He curls up in it instantly. Soon she hears his deep, steady breathing, and as Kerry drifts towards sleep herself, she already feels a little less alone.
PART TWO
Settling in
‘There are bound to be a few small hiccups during the early days. Building a new relationship requires much time and patience.’
Your First Dog: A Complete Guide by Jeremy Catchpole
Chapter Twenty-Five
December 1, the first snowfall
‘SNOW!’ Freddie charges into Kerry’s bedroom where she’s still submerged in duvet and launches himself on top of her.
‘Ooof,’ she cries, catching her breath. ‘What is it, Freddie?’

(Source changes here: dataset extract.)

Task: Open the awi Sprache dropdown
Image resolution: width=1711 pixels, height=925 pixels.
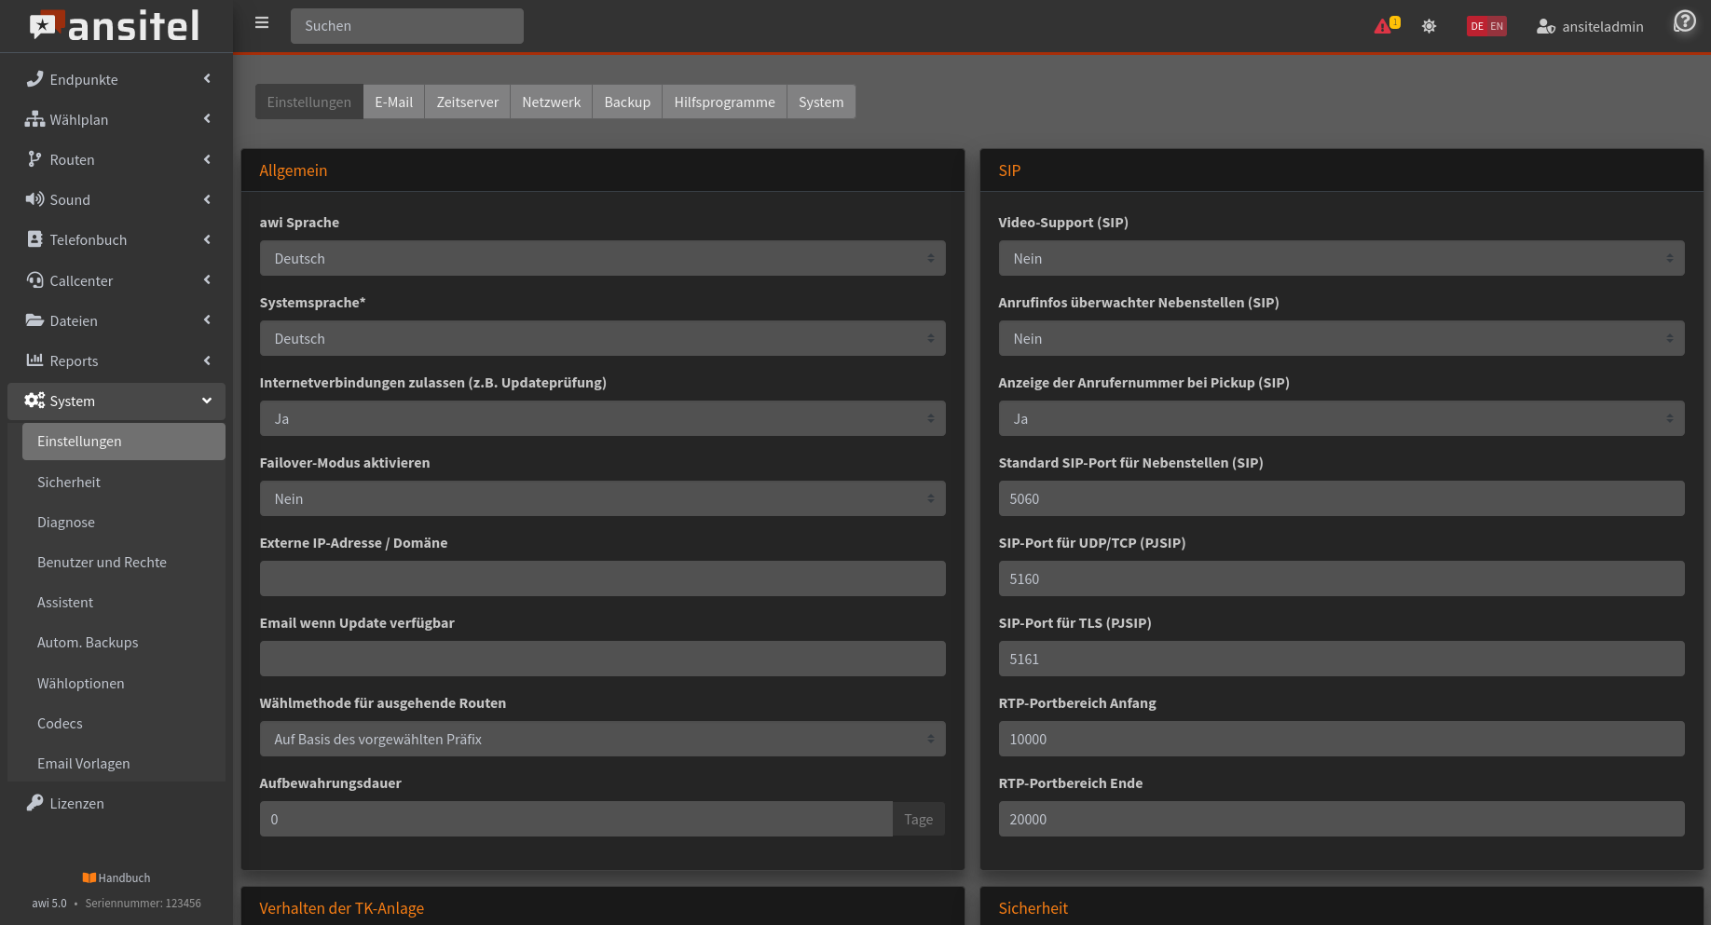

‘Snow, Mummy, snow!’ Mia appears in the Mickey Mouse pyjamas Rob’s parents bought her, much to his distaste. Commercial tat, he reckons, but who cares what he thinks these days? It’s childish, yes – but Kerry now derives untold pleasure from the children enjoying the things Rob regards as either ‘tacky’ (contraband chocolate cereals, all things Disney) or ‘potentially dangerous and certainly troublesome’ (dogs). She knows she shouldn’t waste brain space by considering Rob’s likes and dislikes; it’s been two months since the split, after all. Yet she can’t ignore a frisson of delight as she reflects how much he’d hate a bounding, panting animal on the bed, shedding his fur and biting playfully at a pillow. It’s astounded her, how quickly she’s fallen in love with Buddy, and how he and Freddie are providing all the male attention she needs right now (despite Brigid urging her to pounce on attractive male dog-walkers). Anyway, it’s not as if she’s being besieged by offers. At the current time, Buddy is the only male trying to lick Kerry’s face around here.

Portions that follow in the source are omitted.